Comparison of potentially hepatotoxic drugs among major US drug compendia.

BACKGROUND

Although a large number of drugs include warnings or listed adverse reactions that describe reports of associated hepatotoxicity, the hepatotoxic risk is documented with different definitions in major drug compendia.

OBJECTIVES

The purposes of this study were to compare inclusion of potentially hepatotoxic drugs, and analyze the ratings of hepatotoxic risk among major drug compendia.

METHODS

To assess the risk of drug-associated hepatotoxicity, we used current literature of epidemiological studies and developed a 4-level rating scale of hepatotoxic drugs: 3, clear literature evidence of life-threatening hepatotoxicity; 2, multiple case reports or significant liver injuries; 1, no significant liver damage has been reported; and 0, no information. All drugs were evaluated using the 5 major US drug compendia: American Hospital Formulary Service (AHFS), United States Pharmacopeia Drug Information (USPDI), Facts and Comparisons (F&C), Physicians' Desk Reference (PDR), and Clinical Pharmacology (CP). Average rating scores were calculated as the sum of each drug rating score divided by the total number of drugs. One-way analysis of variance and independent t tests were conducted to compare the difference among the rating scores.

RESULTS

In total, 175 different drugs and 3 therapeutic classes with hepatotoxic effects were identified in the compendia, including 59 antineoplastics, 28 anti-infectives, 17 nonsteroidal anti-inflammatory drugs, 17 antipsychotics or phenothiazine derivatives, 9 angiotensin-converting enzyme inhibitors, 6 anticonvulsants, 4 histamine-2 receptor antagonists, and other drugs.
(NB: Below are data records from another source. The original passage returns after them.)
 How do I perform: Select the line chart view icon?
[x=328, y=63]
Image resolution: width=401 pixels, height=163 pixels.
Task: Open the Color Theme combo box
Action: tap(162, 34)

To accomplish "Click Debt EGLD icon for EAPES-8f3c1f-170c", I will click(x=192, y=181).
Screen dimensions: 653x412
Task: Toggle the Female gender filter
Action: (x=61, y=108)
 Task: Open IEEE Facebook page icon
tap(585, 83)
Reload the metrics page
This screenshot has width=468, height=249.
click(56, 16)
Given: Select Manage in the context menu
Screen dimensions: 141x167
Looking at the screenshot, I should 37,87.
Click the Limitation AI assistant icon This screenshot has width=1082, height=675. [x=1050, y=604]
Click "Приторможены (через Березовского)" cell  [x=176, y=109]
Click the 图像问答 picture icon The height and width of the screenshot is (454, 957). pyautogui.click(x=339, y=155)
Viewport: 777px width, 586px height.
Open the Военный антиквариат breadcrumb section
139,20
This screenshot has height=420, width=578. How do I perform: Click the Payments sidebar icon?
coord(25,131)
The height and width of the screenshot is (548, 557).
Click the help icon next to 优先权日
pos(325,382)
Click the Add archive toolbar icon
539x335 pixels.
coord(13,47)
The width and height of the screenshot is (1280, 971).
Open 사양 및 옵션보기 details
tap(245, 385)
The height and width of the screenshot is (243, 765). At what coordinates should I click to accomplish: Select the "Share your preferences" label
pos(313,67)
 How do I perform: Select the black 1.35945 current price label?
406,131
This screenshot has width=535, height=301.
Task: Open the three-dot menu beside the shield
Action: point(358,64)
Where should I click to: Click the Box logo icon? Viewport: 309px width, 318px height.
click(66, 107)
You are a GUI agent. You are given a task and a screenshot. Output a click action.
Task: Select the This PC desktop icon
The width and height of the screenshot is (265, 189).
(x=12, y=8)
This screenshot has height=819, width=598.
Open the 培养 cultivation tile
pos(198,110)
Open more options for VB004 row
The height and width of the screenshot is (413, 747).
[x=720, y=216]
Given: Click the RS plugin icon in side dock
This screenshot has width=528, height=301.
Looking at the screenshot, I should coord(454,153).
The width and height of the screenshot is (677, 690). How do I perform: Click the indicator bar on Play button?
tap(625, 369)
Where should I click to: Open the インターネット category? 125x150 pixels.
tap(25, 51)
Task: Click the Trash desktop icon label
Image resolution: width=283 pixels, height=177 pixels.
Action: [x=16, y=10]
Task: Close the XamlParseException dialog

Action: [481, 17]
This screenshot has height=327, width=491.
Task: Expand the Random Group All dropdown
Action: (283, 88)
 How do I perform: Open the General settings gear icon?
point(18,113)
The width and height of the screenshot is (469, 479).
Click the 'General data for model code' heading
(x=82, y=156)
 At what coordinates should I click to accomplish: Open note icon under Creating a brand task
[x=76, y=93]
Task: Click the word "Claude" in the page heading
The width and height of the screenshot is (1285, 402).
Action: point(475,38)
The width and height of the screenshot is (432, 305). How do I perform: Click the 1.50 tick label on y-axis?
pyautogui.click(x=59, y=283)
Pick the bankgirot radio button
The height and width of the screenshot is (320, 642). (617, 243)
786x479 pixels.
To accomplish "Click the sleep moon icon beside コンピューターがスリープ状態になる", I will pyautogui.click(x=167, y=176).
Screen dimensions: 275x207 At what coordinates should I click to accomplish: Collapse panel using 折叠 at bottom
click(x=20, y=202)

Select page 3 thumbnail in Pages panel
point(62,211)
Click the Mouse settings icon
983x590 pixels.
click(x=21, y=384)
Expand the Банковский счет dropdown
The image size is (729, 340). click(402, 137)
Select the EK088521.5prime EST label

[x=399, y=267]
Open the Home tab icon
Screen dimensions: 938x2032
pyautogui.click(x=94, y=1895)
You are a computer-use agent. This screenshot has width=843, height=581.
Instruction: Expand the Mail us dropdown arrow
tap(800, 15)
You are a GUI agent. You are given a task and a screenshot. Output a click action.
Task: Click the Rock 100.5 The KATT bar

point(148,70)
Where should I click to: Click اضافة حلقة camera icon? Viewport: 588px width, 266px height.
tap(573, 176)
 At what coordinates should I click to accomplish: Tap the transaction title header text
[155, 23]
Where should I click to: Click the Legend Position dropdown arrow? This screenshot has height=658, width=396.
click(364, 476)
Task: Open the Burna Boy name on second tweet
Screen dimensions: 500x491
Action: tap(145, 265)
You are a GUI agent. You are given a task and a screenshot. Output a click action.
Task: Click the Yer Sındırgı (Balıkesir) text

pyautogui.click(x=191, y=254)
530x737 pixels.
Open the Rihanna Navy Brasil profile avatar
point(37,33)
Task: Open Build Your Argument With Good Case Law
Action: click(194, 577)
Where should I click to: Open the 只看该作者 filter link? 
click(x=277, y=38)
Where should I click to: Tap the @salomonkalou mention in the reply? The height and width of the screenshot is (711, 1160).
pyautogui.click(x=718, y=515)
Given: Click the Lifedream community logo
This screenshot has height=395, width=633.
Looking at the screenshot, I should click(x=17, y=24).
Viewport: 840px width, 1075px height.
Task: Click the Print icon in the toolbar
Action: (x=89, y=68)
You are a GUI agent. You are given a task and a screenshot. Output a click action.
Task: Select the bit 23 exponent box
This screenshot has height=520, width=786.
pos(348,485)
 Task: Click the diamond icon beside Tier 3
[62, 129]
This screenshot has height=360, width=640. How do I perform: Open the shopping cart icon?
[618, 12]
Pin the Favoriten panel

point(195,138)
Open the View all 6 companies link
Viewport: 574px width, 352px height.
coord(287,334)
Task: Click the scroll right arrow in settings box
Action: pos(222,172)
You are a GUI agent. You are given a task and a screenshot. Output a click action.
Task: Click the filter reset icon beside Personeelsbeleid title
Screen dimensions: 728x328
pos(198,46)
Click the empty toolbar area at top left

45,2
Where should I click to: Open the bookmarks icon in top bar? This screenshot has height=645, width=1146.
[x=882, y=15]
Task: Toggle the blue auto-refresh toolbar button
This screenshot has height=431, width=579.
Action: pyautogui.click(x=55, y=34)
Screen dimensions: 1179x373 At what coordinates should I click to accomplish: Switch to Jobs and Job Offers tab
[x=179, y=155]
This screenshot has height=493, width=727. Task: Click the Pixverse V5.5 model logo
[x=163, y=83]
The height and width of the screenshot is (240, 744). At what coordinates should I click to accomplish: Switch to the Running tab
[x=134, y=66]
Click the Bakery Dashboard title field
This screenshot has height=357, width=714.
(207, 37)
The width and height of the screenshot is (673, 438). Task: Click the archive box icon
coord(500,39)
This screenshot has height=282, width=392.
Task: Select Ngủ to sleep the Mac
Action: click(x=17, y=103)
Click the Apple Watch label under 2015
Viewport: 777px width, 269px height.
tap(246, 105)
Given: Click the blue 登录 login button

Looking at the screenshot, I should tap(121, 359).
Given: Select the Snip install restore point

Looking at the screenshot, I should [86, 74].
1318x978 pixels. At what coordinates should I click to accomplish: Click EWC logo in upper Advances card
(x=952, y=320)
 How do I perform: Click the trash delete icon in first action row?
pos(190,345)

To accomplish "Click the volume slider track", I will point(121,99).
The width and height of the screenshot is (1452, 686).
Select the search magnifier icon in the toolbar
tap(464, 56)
Average rating scores were 1.65 for AHFS, 1.10 for USPDI, 1.27 for F&C, 1.34 for PDR, and 1.61 for CP (F=7.93, P<.0001). The risk categories were significantly different among compendia in 4 therapeutic classes of antipsychotics and/or phenothiazines (F=3.471, P=.011), nonsteroidal anti-inflammatory drugs (F=7.866, P<.0001), antineoplastics (F=2.476, P=.044), anti-infectives (F=2.003, P=.098), and angiotensin-converting enzyme inhibitors (F=38.125, P<.0001).

CONCLUSIONS

Rating scores of hepatotoxicity were significantly different among drug compendia. The different compendium put different emphasis on hepatotoxicity severity. Comprehensive evaluations of hepatotoxic-related drugs provide critical information for health practitioners.